I know that this topic was discussed many times in different places, but can we have one more look on it and maybe think of something?

In other places on the forum frequent answers was - do it yourself thru Arch Wiki, but this is not the way in Manjaro works for me and many other people I assume.
I really appreciate how Manjaro just works out from the box and have this nice configuration tools for drivers and kernels, and also Pamac. This is work of love and I am thankful to developers who made it possible!

What I propose is to at least discuss on what can be done for some initial support for it in a way that make it seamless experiences for the user.

Initial solution, how I see it, is to sign boot loader with Manjaro keys, and maybe add some simple way for users to enroll this keys on their system.

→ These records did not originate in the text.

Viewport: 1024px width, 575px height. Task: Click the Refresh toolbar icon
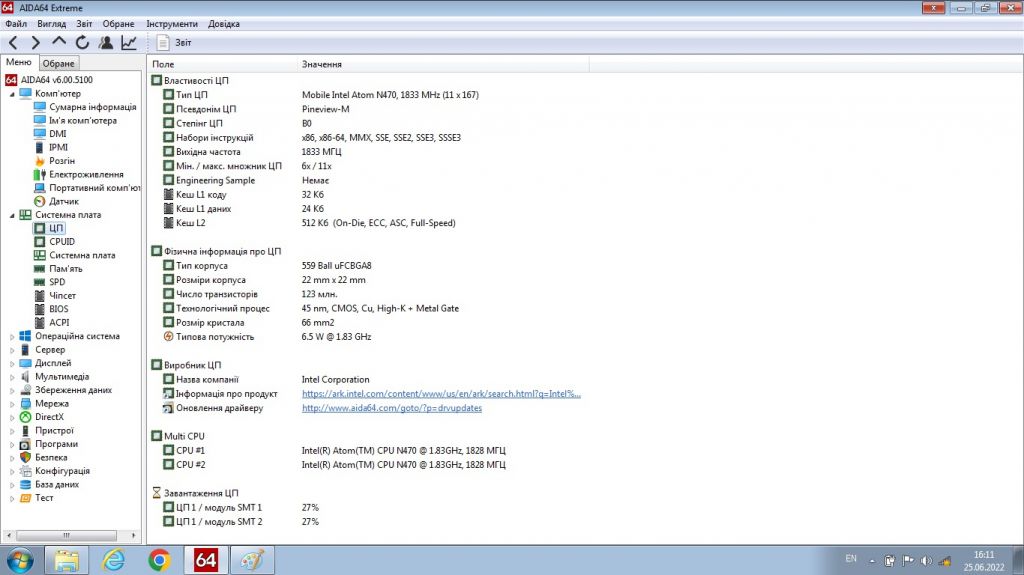(82, 43)
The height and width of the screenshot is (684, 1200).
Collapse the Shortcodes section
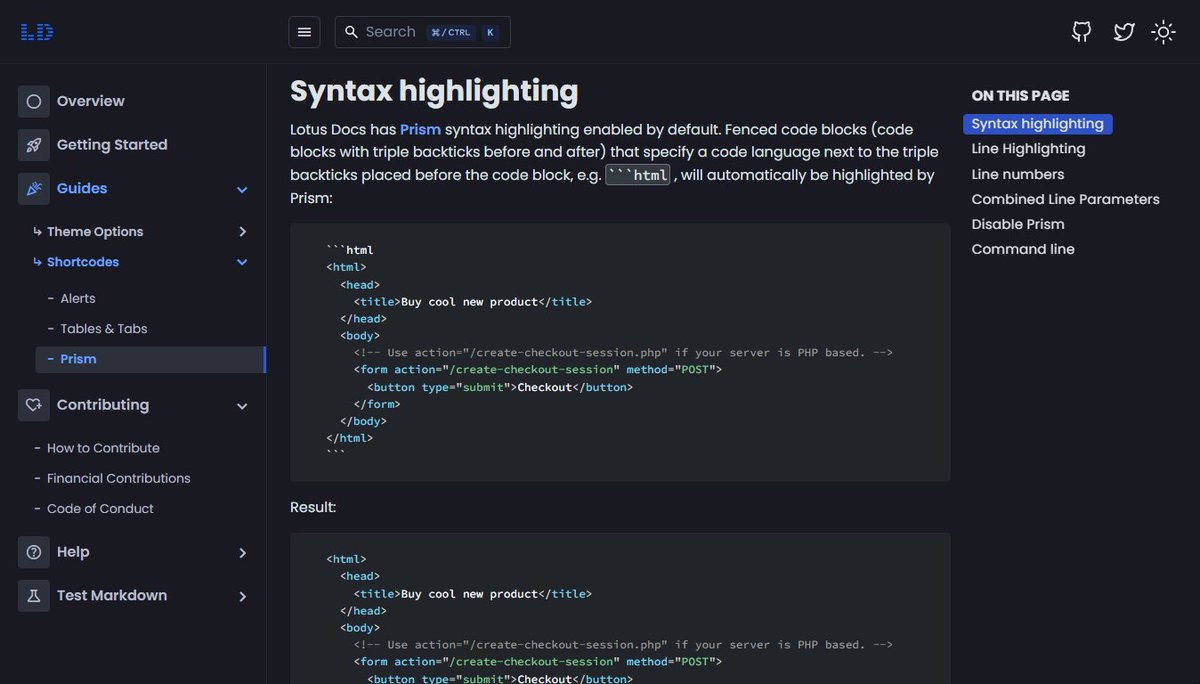(x=242, y=261)
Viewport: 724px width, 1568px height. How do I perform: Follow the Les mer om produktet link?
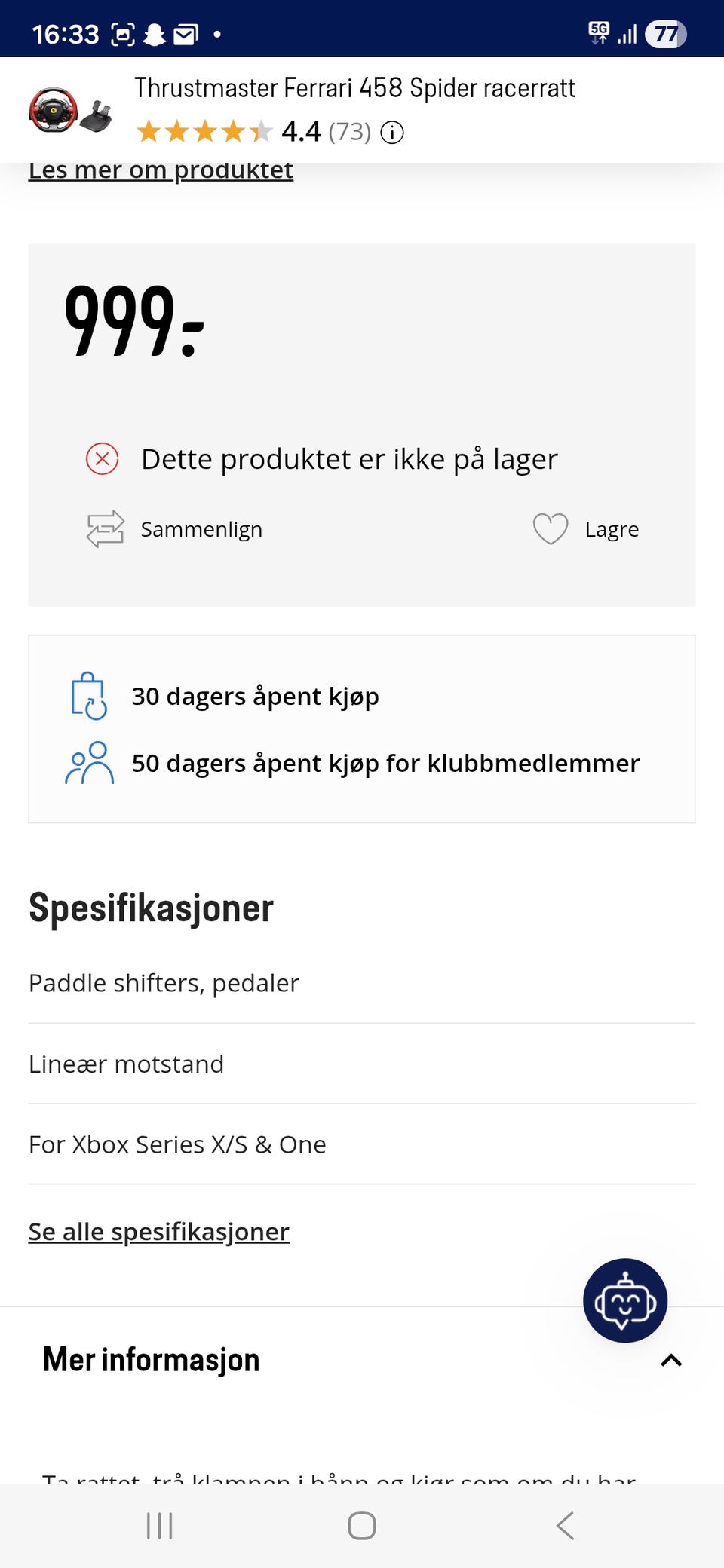[x=161, y=171]
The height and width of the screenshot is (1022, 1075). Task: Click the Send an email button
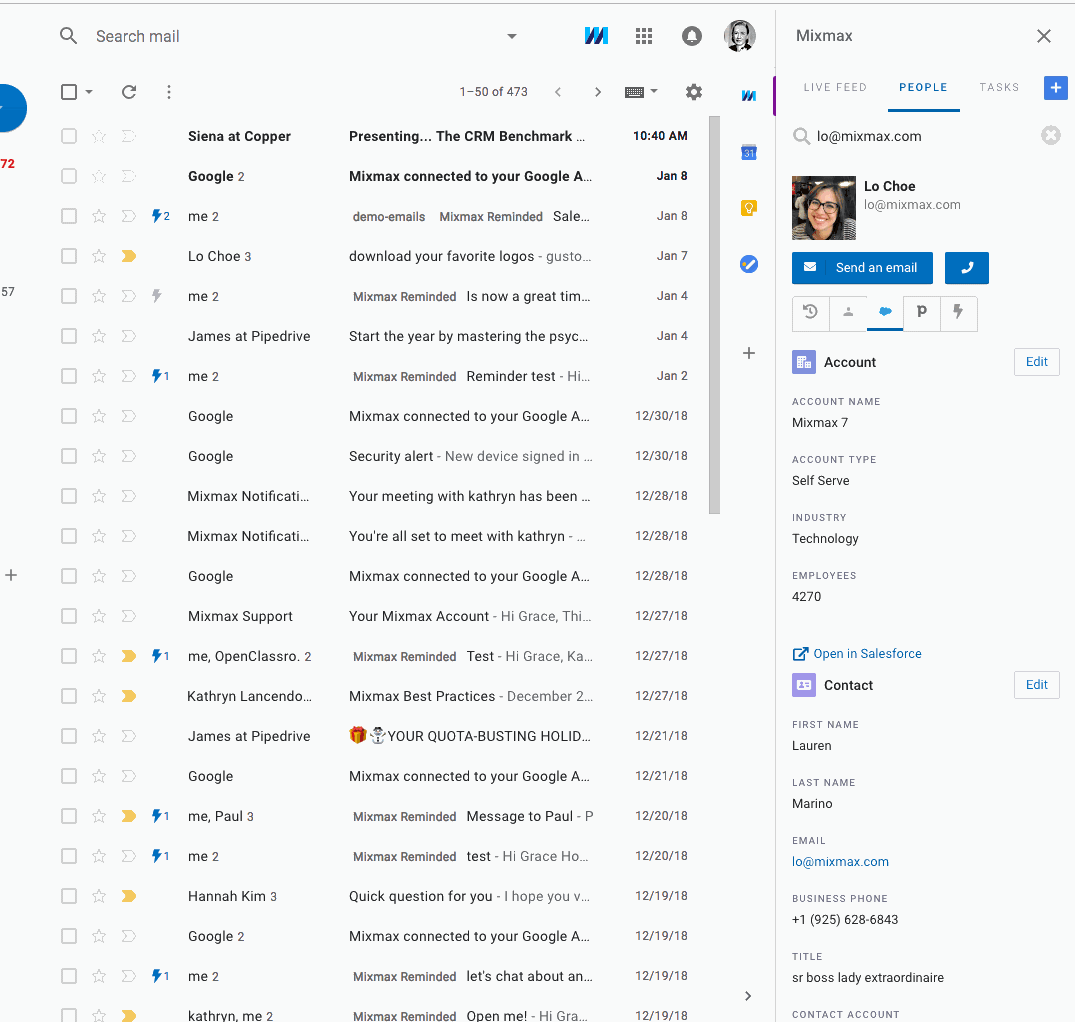862,268
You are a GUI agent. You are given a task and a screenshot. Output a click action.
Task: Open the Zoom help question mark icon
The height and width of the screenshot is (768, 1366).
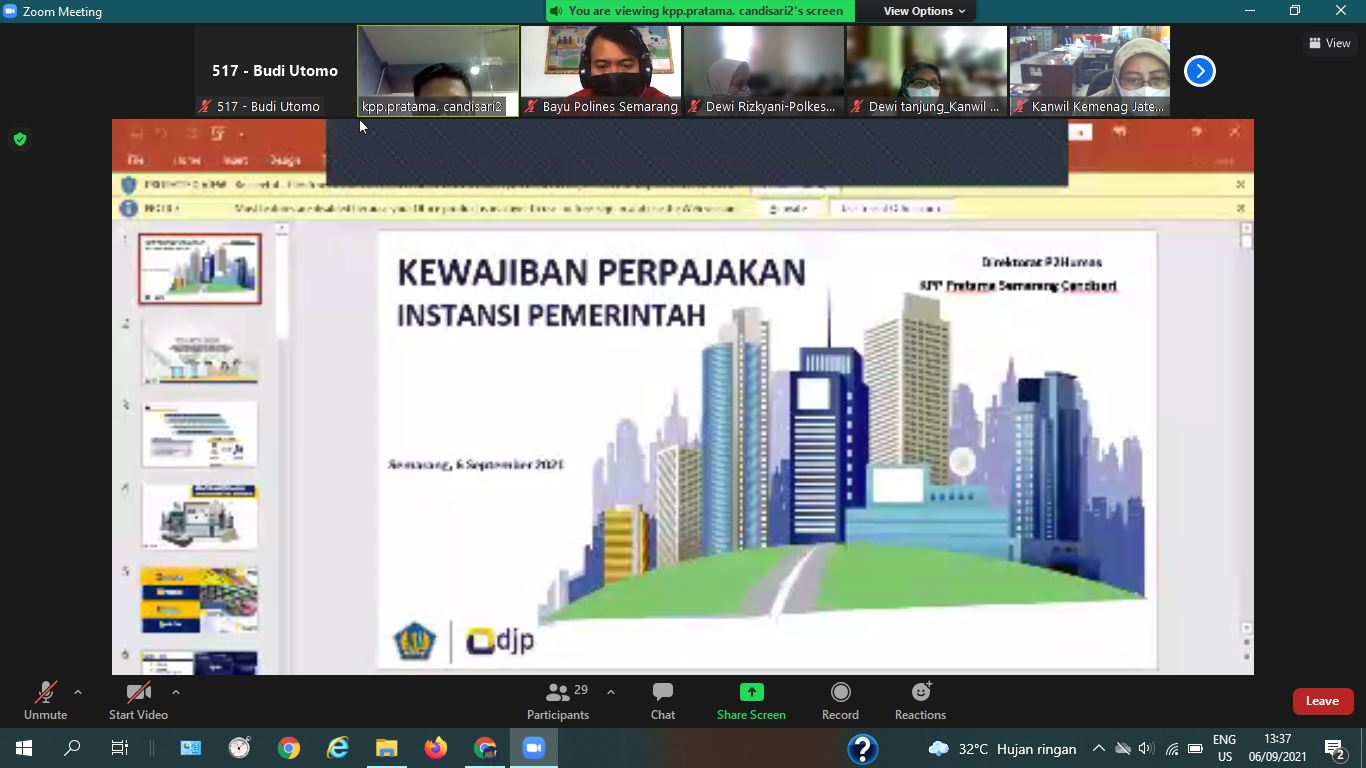click(862, 748)
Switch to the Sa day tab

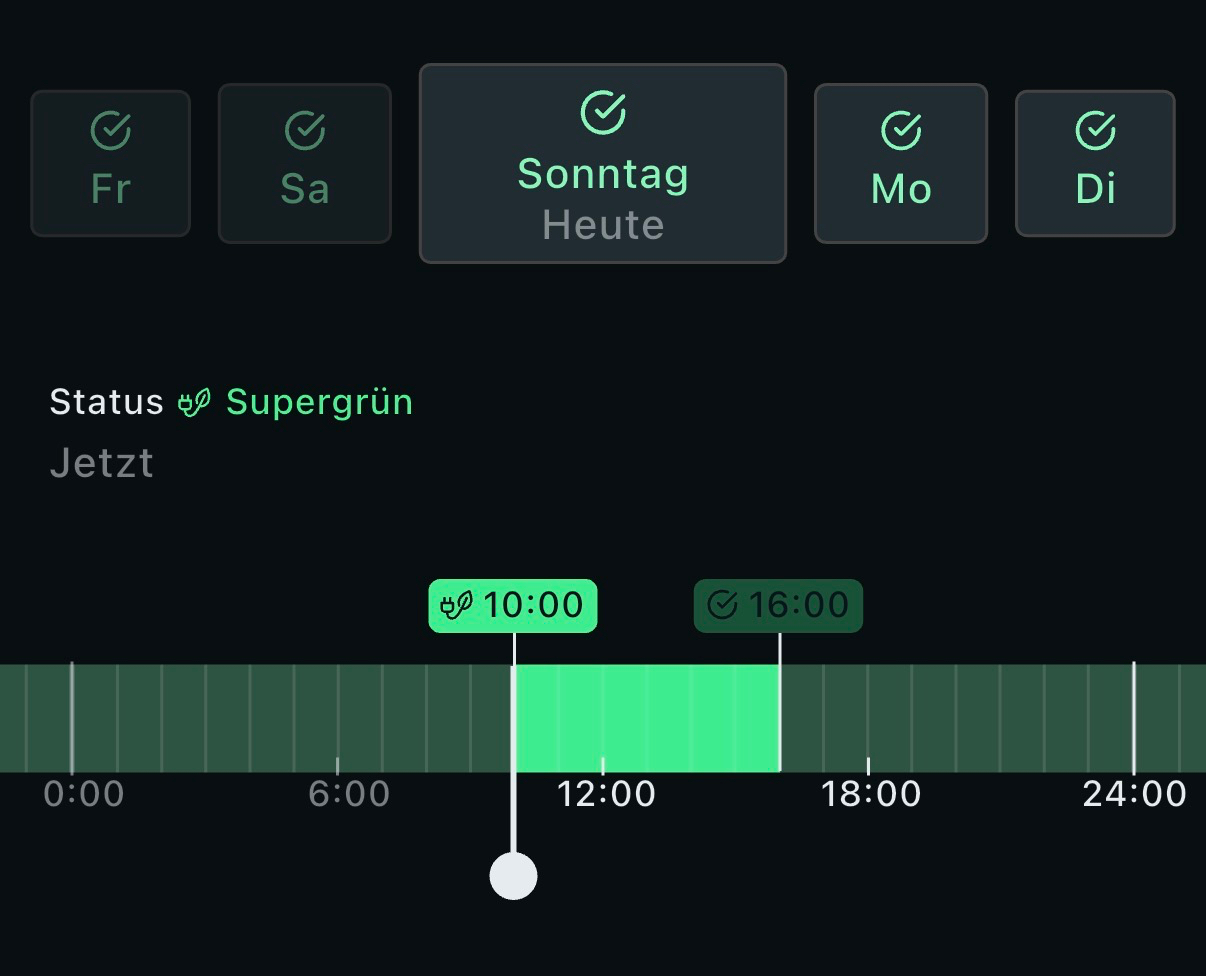pos(305,164)
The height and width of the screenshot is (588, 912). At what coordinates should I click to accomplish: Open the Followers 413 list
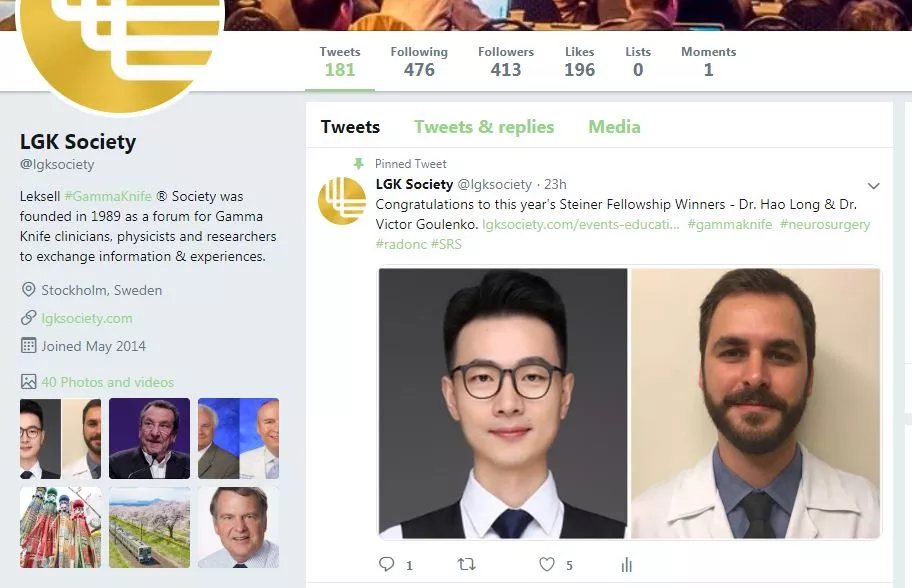point(506,61)
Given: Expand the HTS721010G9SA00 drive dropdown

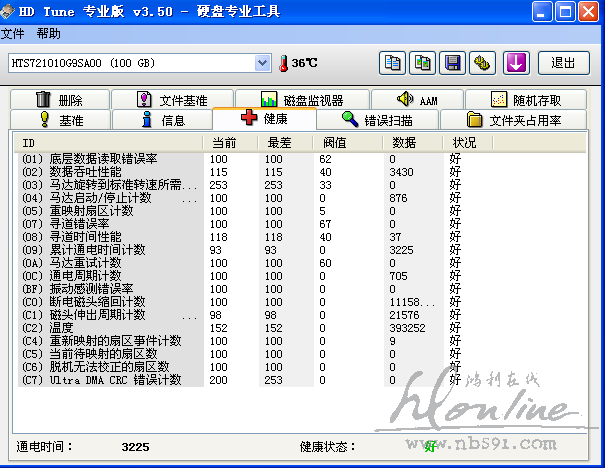Looking at the screenshot, I should (263, 63).
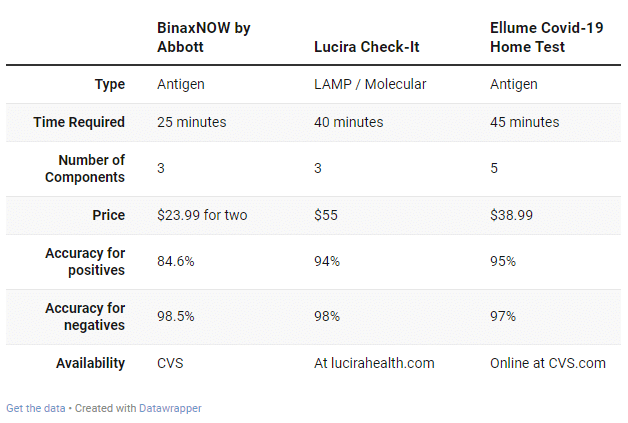Click the '98.5%' negatives accuracy cell

point(175,316)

If I understand correctly, on fully encrypted system your kernel is laying on encrypted partition and only boot loader remains unencrypted, so maybe it is enough (for security as well as initial support effort) to sign only boot loader?

And, if I understand it correctly, for manual (arch wiki) way, user must manually sign boot loader every time its updated, what brings a lot of possible problems related to automated Manjaro update mechanism?

We should eat elephant by pieces, if making signing infrastructure is to complicated in the moment, maybe just ability to configure boot loader signing, so end users can add/generate their own keys for boot loader signing. And default Manjaro key can be added afterwards?

There is no default Manjaro key.

If you want to enable secure boot, you have to go through the Archwiki. From my understanding, this works and there seems to be a hook that signs your kernel automatically after each rebuilt.

Enrolling the keys automatically is not possible because the custom keys must be added to the UEFI which is specific and you can’t write to UEFI directly (universally, exceptions might exists).

Also, who is your attacker? Secure boot is nothing more than snake oil.


Manjaro has no plans whatsoever to yield on its earlier position, which is that users who want Secure Boot support must take care of this themselves.

The Arch instructions on how to do it are very explicit, and Manjaro does not consider supporting Secure boot so that users who dual-boot with Microsoft Windows would be able to play certain Windows games to be a valid excuse. That is not what this distribution β€” or indeed, the whole of GNU/Linux β€” is about.

You can hate me all you want if you are so inclined, but this discussion has already been had before ad nauseam, and there is no point in going over the same thing all over again. I am therefore closing this thread.